Aunque a simple vista pueden parecer idénticas y compartir el aroma fresco característico, la hierbabuena y la menta son plantas distintas con orígenes botánicos diferentes. La menta común (Mentha spicata) es una hierba perenne originaria del sur de Europa y Asia occidental, mientras que la hierbabuona (también conocida como Mentha arvensis o menta verde) tiene un origen más extendido por Eurasia. La diferencia más notable al probarlas reside en la intensidad: la menta pura ofrece un sabor más picante, intenso y con mayor concentración de mentol, mientras que la hierbabuena presenta un gusto más suave, dulce y floral, lo que la hace menos agresiva para el paladar.

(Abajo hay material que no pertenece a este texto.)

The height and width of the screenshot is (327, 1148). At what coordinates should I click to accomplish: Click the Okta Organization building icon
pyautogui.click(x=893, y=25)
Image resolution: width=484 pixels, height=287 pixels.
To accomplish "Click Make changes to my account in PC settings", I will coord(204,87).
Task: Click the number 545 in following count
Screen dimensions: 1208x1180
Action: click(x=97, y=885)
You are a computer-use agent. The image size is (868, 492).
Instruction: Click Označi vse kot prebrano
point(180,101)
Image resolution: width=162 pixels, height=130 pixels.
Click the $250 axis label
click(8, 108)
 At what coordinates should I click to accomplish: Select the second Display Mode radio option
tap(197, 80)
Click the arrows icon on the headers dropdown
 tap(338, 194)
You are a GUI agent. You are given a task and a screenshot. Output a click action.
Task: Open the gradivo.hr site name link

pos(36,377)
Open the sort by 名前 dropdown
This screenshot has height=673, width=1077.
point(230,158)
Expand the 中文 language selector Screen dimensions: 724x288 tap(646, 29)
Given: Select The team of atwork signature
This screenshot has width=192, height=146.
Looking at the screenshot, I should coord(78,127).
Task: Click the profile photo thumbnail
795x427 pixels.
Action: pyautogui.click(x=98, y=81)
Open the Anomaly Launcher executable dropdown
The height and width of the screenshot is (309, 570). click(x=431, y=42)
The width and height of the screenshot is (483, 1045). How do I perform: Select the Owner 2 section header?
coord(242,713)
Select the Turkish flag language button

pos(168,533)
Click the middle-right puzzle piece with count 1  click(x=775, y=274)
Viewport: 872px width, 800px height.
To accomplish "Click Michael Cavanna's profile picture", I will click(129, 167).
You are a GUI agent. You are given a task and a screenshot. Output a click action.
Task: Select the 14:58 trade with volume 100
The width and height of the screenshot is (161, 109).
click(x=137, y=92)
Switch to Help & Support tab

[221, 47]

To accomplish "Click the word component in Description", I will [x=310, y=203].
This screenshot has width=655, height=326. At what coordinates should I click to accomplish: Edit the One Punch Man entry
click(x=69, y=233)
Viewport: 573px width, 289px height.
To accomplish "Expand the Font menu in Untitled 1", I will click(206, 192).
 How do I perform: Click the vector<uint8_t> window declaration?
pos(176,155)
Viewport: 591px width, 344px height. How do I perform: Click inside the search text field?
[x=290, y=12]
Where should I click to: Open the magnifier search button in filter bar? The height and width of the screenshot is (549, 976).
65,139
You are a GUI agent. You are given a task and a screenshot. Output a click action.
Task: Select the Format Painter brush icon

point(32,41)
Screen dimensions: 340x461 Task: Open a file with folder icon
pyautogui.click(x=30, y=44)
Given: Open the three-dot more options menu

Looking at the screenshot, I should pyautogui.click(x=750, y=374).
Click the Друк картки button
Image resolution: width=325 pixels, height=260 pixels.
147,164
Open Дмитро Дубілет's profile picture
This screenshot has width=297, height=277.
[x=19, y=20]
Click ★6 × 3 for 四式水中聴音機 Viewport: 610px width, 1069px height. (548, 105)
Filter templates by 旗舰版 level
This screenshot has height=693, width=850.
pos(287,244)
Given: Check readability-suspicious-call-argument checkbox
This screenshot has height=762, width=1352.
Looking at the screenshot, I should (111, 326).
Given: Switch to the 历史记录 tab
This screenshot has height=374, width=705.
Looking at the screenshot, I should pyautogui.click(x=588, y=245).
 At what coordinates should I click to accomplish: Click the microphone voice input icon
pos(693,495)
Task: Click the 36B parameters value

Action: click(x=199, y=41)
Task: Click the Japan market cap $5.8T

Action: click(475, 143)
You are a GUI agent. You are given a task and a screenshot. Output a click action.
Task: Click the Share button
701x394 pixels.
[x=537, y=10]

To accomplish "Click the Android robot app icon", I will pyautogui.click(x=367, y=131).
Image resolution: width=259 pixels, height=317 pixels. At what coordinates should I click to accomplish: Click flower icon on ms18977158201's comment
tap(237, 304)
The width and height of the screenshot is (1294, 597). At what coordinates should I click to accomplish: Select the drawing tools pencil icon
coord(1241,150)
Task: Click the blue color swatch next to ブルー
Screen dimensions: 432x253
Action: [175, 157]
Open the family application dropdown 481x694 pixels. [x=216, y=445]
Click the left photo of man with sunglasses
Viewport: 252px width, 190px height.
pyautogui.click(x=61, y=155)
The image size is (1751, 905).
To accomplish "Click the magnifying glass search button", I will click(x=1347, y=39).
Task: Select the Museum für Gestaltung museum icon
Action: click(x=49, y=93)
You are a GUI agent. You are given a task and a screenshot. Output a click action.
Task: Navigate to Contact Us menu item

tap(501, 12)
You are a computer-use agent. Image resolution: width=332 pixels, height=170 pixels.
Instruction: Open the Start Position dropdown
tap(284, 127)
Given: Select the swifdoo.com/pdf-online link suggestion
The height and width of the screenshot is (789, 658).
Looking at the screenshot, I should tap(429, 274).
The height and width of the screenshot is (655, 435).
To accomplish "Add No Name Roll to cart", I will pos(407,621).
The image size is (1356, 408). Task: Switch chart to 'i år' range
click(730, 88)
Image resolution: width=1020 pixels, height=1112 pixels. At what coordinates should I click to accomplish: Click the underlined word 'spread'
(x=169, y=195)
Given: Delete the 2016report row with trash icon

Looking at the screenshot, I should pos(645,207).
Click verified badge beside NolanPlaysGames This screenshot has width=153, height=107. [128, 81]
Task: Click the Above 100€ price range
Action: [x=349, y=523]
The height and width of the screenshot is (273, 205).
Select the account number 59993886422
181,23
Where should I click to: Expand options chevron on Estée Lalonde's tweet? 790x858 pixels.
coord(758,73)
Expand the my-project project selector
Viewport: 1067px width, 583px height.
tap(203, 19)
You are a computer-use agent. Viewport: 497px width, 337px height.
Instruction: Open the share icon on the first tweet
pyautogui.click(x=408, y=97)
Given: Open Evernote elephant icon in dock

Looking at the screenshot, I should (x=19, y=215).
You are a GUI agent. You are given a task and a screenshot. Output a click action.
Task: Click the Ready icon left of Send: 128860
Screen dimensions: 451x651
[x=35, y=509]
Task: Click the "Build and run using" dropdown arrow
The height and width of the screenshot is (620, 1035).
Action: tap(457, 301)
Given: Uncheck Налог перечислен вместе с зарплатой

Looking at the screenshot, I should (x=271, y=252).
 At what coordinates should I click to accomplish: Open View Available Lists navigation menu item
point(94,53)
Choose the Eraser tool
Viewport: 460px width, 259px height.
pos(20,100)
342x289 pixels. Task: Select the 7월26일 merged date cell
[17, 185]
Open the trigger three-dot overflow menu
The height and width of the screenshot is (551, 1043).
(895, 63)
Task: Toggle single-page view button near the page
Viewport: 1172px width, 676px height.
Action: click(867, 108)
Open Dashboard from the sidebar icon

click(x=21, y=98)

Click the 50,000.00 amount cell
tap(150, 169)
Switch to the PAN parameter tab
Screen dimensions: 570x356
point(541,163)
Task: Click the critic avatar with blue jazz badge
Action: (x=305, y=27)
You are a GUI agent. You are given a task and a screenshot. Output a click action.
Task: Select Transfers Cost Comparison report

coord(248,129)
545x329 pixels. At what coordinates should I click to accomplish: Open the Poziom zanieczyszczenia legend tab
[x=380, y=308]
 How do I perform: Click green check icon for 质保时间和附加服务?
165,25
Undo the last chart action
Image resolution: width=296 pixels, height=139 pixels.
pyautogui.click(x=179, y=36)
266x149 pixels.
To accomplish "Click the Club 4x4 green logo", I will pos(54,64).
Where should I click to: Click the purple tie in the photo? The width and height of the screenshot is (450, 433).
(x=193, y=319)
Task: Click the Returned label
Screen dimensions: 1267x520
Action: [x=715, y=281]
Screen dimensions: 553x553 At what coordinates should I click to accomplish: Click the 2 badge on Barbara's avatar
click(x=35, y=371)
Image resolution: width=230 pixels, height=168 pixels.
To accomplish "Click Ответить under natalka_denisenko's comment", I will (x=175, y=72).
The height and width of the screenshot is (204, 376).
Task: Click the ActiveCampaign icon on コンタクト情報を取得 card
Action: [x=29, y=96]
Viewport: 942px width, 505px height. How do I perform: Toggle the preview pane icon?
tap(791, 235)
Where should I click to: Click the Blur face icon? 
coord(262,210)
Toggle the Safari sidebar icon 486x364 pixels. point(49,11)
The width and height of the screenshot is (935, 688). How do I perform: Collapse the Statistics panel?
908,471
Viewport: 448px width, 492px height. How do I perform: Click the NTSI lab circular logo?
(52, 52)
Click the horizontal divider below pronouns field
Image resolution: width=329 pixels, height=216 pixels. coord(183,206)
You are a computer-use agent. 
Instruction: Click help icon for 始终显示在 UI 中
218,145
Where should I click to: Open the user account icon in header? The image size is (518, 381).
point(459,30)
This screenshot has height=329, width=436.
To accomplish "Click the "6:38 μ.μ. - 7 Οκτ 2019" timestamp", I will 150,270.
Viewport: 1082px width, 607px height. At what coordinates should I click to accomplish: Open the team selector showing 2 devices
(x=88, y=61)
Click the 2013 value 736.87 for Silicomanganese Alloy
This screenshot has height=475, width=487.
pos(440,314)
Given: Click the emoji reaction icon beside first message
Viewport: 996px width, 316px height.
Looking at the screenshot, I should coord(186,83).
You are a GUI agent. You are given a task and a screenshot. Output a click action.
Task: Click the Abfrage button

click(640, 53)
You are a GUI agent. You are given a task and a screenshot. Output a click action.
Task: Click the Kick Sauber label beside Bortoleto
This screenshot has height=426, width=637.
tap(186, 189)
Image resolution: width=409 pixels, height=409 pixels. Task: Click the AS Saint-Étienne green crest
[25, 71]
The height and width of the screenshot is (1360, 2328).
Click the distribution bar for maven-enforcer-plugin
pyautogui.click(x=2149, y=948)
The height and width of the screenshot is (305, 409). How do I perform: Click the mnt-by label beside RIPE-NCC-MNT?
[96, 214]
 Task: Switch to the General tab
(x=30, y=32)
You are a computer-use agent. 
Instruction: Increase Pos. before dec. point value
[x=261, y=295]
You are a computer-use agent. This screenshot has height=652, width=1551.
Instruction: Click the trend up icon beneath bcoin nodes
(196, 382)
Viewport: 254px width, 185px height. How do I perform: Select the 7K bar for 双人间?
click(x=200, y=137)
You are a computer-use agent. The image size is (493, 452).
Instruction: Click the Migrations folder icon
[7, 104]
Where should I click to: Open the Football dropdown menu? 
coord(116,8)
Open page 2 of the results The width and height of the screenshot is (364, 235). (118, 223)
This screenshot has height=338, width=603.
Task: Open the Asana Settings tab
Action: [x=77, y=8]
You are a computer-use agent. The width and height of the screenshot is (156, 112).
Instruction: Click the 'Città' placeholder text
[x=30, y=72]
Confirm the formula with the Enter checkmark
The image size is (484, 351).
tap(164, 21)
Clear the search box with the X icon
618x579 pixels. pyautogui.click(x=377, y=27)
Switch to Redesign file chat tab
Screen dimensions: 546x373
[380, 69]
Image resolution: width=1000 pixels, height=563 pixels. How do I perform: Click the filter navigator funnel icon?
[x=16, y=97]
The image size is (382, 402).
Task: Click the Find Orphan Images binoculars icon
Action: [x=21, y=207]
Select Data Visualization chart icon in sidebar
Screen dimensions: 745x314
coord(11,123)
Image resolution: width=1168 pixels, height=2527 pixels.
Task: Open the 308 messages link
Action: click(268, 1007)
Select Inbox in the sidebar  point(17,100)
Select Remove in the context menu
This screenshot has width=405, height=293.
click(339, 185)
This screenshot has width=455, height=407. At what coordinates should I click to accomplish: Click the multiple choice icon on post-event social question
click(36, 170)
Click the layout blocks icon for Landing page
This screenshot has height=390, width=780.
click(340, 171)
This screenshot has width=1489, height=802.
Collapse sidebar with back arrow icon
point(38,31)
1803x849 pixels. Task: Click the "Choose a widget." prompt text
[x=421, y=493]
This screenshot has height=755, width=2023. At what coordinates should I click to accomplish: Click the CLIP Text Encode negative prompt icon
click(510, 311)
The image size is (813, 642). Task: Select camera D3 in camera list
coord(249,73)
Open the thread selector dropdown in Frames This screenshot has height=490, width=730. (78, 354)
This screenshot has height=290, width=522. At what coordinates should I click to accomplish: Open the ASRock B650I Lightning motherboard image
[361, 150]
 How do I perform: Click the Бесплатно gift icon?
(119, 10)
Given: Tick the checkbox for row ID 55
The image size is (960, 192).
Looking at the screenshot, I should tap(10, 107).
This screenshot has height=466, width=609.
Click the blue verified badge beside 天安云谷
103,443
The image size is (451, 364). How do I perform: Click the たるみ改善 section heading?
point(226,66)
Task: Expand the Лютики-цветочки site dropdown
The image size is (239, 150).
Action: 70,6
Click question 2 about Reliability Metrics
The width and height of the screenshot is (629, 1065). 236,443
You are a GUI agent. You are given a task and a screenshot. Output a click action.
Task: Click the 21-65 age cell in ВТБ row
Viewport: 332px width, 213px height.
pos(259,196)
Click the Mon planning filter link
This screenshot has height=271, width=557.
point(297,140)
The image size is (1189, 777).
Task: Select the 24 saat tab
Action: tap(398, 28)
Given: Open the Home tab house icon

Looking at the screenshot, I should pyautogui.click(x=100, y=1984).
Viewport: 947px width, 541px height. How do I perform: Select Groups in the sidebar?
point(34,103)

En la cocina y la salud, sus aplicaciones varían según su perfil químico. La menta es ideal para infusiones fuertes, jarabes medicinales para problemas respiratorios o digestivos intensos, y en postres donde se busca un golpe de frescura marcado, como en el chocolate con menta. Por otro lado, la hierbabuena brilla en preparaciones más delicadas, como tés suaves para calmar el estómago, cócteles frutales, ensaladas y platos exóticos de la cocina asiática o del Caribe. Su ligereza permite que no opacre los sabores principales de otros ingredientes, haciéndola favorita para quienes prefieren aromas sutiles.
En resumen, la elección entre ambas depende de si buscas potencia o sutileza. Si necesitas un alivio rápido y un sabor vibrante, opta por la menta; si prefieres una digestión tranquila y un aroma delicado que no compita con otros sabores, la hierbabuena es tu mejor aliada.